What Does The Circular Economy Look Like in Fashion?

Imagine this, emptying your unworn or overworn clothing into a compost bin- just like you do with your banana and avocado skins. The clothes we wear today could be nutrients for the earth in 10 years. An incredible concept, isn’t it? In terms of circularity, this concept is probably the most sustainable but currently, it is unrealistic.

Right now, much of the planet lives in excess. The fashion industry thrives on the hyper-consumerist model of buy, use, and throw out. There is a demand to have a new item for every occasion and fast fashion supplies it. For designers and brands, this response is a profitable model, but not for the planet. The concept of a circular economy leaves no room to ignore what a circular fashion industry could look like. 

The circular economy model focuses on building not just economic capital but natural and social capital. The concept is based on three main principles: Design out waste and pollution, keep products and materials in use and regenerate natural systems.

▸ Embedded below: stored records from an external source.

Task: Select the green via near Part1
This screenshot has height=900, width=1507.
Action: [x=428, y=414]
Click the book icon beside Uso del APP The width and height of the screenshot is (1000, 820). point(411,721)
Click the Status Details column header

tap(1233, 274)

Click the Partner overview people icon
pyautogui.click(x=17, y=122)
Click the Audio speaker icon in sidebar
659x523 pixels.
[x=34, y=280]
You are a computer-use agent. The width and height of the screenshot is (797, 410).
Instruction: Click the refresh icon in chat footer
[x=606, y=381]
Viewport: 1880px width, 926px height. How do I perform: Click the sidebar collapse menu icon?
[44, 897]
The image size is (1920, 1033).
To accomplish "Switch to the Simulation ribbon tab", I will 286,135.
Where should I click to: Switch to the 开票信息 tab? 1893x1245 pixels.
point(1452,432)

So what are some solutions to this growing problem? In 2013, Patrick Duffy was looking for a way to make a difference in the world, and amid his thinking, he attended his first Clothing Swap. This experience gave him the immense inspiration to start the Global Fashion Exchange. GFX is an international platform promoting sustainability in the fashion industry with motivating forums, educational content, and cultural events. 

On The Wardrobe Crisis podcast hosted by Clare Press, Duffy mentioned how his background in experiential marketing has given him teaching tools to use with GFX. Duffy explained the need for consumers to have a memorable experience to engage in a product. Duffy uses these marketing tools and uses them in GFX activities (such as Clothing Swaps) to consciously and unconsciously introduce the negative truth about the fashion industry to consumers. In the podcast, Duffy touches on an important metaphor for shopping- like the hunt and kill – the thrill you get when purchasing a new item. This sense of excitement is what leads consumers to continue buying. With swapping, that sense of thrill isn’t there, but what is present is a sense of community, empowerment, and the generation of new ideas. Swapping allows people to engage with one another, something that shopping doesn’t always offer. This engagement provides the opportunity for people to learn from each other which builds consumer awareness- a necessity for change in the fashion industry.

In June of 2020, GFX founder Patrick Duffy and co-founder of lablaco, Lorenzo Albrighi launched Swapchain, a blockchain-powered clothing swap tool. Swaps introduced a new currency to consumers, your currency is your closet. With Swapchain, transparency between consumers becomes seamless, each member is provided a digital toolkit that allows them to make accounts, upload items, and track their journey beyond the initial exchange.

Encourage yourself and others to take the time to reflect on the journey of our clothes from the time they are sewn together to when they leave our homes in trash bags with the word ‘donate’ written across in big letters.